A fotografia tradicional era um fardo considerável para os fotógrafos que trabalhavam em localidades distantes (como correspondentes de órgãos de imprensa) sem acesso às instalações de produção. Com o aumento da competição com a televisão, houve um aumento de pressão para transferir imagens aos jornais mais rapidamente. Fotógrafos em localidades remotas carregavam um mini laboratório fotográfico com eles, e alguns meios de transmitir suas imagens pela linha telefónica. Em 1990, a Kodak lançou o DCS 100, a primeira câmara digital comercialmente disponível. Seu custo impediu o uso em fotojornalismo e em aplicações profissionais, mas a fotografia digital nasceu.

Em 10 anos, as câmaras digitais se tornaram produtos de consumo, e estão provavelmente substituindo gradualmente suas equivalentes tradicionais em muitas aplicações, pois o preço dos componentes electrónicos cai e a qualidade da imagem melhora.

A Kodak anunciou em Janeiro de 2004 que não ia mais produzir câmaras reutilizáveis de 35 milímetros após o fim desse ano. Entretanto, a fotografia "líquida" vai durar, pois os amadores dedicados e artistas qualificados preservam o uso de materiais e técnicas tradicionais.

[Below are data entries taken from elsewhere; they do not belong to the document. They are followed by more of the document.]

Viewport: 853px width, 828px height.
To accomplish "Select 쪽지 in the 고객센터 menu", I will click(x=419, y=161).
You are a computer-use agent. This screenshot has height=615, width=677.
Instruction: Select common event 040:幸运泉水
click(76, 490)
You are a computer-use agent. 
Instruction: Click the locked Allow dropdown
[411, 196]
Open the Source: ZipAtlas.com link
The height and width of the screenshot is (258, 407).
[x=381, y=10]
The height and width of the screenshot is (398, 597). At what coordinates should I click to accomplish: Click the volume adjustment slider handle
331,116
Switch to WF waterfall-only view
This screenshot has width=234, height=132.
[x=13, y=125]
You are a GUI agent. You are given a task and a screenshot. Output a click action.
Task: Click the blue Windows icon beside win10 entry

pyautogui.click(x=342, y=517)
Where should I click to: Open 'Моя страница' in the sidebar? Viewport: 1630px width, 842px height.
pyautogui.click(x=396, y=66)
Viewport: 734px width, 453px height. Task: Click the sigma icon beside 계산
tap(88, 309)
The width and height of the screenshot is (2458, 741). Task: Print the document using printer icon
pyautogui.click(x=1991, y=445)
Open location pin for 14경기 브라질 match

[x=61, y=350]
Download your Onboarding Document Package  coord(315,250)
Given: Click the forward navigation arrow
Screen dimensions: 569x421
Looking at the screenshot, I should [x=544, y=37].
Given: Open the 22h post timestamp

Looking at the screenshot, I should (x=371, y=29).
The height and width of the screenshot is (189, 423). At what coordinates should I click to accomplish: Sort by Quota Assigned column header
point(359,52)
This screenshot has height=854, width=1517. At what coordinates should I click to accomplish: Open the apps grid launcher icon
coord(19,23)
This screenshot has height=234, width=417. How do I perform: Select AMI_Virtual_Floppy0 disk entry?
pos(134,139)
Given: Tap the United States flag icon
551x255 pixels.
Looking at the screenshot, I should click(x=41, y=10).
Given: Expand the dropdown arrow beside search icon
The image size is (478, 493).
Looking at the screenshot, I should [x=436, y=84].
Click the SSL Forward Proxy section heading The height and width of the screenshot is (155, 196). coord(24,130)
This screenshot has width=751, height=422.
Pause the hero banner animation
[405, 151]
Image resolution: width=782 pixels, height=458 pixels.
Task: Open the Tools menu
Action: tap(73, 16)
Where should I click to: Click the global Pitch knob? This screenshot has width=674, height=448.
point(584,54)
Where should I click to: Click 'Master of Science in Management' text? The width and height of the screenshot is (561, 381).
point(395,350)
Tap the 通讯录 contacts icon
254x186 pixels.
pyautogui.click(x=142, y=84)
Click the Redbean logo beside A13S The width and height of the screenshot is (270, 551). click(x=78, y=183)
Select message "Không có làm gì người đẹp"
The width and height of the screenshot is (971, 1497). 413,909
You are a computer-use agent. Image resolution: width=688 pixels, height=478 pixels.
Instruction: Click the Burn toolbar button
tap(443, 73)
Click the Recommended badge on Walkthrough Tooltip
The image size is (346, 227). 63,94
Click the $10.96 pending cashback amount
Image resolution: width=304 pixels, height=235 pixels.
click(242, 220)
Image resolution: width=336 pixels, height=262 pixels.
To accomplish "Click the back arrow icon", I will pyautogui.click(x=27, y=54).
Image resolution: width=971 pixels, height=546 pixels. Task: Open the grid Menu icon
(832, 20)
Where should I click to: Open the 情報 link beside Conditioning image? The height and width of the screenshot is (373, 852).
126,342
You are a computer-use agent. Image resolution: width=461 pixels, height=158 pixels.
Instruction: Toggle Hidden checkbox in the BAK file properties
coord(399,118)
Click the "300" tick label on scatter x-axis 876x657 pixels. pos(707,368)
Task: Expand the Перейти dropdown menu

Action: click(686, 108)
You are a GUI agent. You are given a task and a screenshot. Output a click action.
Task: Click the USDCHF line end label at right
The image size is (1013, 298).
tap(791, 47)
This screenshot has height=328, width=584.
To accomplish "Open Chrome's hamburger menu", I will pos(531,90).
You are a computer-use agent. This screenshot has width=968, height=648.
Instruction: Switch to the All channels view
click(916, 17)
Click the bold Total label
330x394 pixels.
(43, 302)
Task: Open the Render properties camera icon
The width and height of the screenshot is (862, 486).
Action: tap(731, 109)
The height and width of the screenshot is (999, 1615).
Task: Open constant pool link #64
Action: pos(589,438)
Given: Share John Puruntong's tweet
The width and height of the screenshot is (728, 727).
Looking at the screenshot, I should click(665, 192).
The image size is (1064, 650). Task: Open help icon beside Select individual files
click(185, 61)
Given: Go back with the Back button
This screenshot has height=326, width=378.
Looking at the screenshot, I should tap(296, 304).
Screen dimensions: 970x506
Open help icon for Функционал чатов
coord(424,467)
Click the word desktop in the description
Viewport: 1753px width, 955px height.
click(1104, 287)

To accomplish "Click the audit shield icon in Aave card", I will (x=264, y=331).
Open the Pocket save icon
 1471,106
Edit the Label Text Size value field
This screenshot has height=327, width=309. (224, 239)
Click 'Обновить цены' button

Na fotografia digital, a luz sensibiliza um sensor, chamado de CCD ou CMOS, que por sua vez converte a luz num código electrónico digital, uma matriz de números digitais (quadro com o valor das cores de todos os pixels da imagem), que será armazenado num cartão de memória. Tipicamente, o conteúdo desta memória será mais tarde transferido para um computador. Já é possível também transferir os dados directamente para uma impressora, gerar uma imagem em papel, sem o uso de um computador. Uma vez transferida para fora do cartão de memória, este poderá ser apagado e reutilizado.